- Opening Delimiter -
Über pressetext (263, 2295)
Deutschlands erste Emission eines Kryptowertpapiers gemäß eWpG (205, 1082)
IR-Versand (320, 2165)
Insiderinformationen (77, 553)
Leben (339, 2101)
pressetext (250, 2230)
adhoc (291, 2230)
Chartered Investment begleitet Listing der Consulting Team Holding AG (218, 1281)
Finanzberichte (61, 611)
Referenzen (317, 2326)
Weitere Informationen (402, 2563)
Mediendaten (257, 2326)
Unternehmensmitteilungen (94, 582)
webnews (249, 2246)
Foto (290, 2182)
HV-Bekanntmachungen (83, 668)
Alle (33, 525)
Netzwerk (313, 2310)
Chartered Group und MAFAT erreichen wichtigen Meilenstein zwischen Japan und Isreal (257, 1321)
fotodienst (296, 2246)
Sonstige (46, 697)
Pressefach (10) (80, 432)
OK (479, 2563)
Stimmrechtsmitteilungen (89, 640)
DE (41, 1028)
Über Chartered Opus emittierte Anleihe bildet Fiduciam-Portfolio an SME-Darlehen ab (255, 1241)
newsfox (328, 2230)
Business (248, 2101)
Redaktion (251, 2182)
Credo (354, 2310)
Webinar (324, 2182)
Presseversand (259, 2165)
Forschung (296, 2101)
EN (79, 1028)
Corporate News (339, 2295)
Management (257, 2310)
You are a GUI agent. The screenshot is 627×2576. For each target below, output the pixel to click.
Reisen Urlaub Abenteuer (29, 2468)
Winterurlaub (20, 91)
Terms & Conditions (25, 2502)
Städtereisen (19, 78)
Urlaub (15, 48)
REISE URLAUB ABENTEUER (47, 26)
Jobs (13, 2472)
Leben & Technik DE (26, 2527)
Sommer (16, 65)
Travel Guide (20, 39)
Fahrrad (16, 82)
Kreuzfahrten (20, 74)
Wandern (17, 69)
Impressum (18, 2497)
- Closing Delimiter -
> _WORK REQUIRED_
From the first line of the records above down to the line containing "Finanzberichte (61, 611)", repeat each line exactly as written. Include both of those lines and add nothing.

> _SOLUTION TO THIS EXERCISE_
Über pressetext (263, 2295)
Deutschlands erste Emission eines Kryptowertpapiers gemäß eWpG (205, 1082)
IR-Versand (320, 2165)
Insiderinformationen (77, 553)
Leben (339, 2101)
pressetext (250, 2230)
adhoc (291, 2230)
Chartered Investment begleitet Listing der Consulting Team Holding AG (218, 1281)
Finanzberichte (61, 611)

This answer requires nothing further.